The DDD does not provide a variety of information as the TID does. Contrary to this device, in fact, it cannot show different values or information on demand. Therefore, if the RIO is limited to the DDD by malfunctions or radar (i.e. contacts are displayed only in PD SRCH), combining the DDD with other devices can drastically augment the SA. This is also a good practice to better understand the situation at a glance, without cycling through the TID readouts by means of the CAP.
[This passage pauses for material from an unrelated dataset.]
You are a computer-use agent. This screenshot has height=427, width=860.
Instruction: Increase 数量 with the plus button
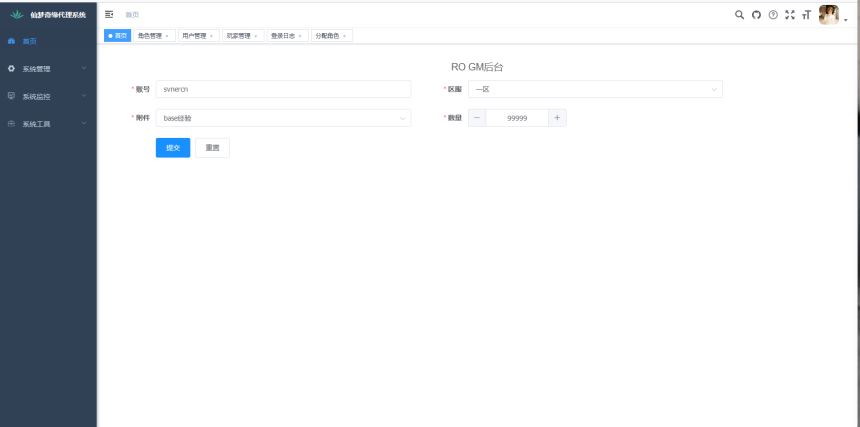pos(558,118)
For example, noting which bar returns a contact can help to assess if a contact is higher or lower than the F-14, and if the situation changes over time. Of course, due to the range, even 1B is very tall, but it is still a good indication (you can use my Antenna Elevation model “backwards” to get Δ_ALT from range and angle). Speaking of range, an empirical and rough way to determine it is switching from PD SRCH to RWS. If the target is shows in PD SRCH but not in RWS, then it may be further away than a certain range, depending on the aircraft. This last information can be sometimes obtained by means of the RWR if the target is a fighter.

DDD in Pulse Doppler mode

When a Pulse Doppler radar mode is selected, the display switches the Range on the ordinate with the Relative closure, maintaining the Azimuth on the abscissa.
This mode is less intuitive than Pulse, but it greatly complements the TID in Aircraft Stabilized mode, providing the RIO with the information that the TID does not immediately show.

The Aspect Switch

Recently implemented, the Aspect switch not only affects how the DDD presents information, but also affects directly how the radar operates:

“In the pulse doppler search modes it controls the rate processing windows of the radar, NOSE sets 600 knots opening to 1,800 knots closing, BEAM sets 1,200 knots closing to 1,200 knots opening and TAIL sets 1,800 knots opening to 600 knots closing.”

DCS F-14 MANUAL

The effect on the DDD is simple: the central mark on the left side in “Beam” represents 0 kts. The marks above and below indicate either +600 kts or -600 kts. If “Nose” or “Tail” are selected, the scale is moved a notch above or below, but the interval between each mark is always 600 kts.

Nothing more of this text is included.